Mars Orbiter Laser Altimeter (MOLA) topographic data is utilized to study outflow channels and valley networks to unravel details of the history of water on Mars. Martian ancient valley networks have mean valley width values of 2040 m and depth values of 109 m valley shapes, the later result suggests that liquid water must have been near-surface during valley network formation. The interdependence of top width and depth suggests that the depth of valley incisement governs valley width. Valley networks have decreasing width-to-depth ratios and increasing slopes as valley depth increases. Average U-shape valleys are slightly deeper (18 m) and significantly wider (1313 m) than V-shape valleys. Both shapes are commonly found within the same valley network system. These observations are consistent with a two-phase valley network formation: initial formation by surface runoff and subsequent reactivation by headward extending sapping processes. Mean valley depth decreases ∼50 m from equatorial to higher latitudes (∼50°), indicating that sapping depth is not governed by the ice-water boundary. Deeper equatorial valley networks may result from latitudinal variations in the availability of water or formation efficiency. Typical gradients of the circum-Chryse outflow channels range from -0.3 to 4 m/km, similar to the range of gradients for terrestrial alluvial rivers and catastrophic flood channels. Longitudinal profiles of these martian outflow channels appear to be largely influenced by changes in lithology and show the majority of the outflow channels approaching baselevel in the Acidalia/Chryse Planitia. Steep sections of the channel are characterized by relatively narrow widths, suggesting concentrated erosion occurred in constricted reaches.

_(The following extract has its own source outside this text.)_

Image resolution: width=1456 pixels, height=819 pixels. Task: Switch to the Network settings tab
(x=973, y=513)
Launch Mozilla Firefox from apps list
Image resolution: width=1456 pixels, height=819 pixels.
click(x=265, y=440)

Maximum discharge estimates for the largest outflow channel, Kasei Valles, are 2 to 4 orders of magnitude lower (8 x 104--2 x 107 m3s-1) than estimated previously. Detailed examination reveals that Northern Kasei Vallis and Kasei Vallis are stratigraphically separated, suggesting the system involved several separate flood events over a significant period of time and that a martian ocean fed by outflow channels would require a long fill time (>25 years) and a warmer climate.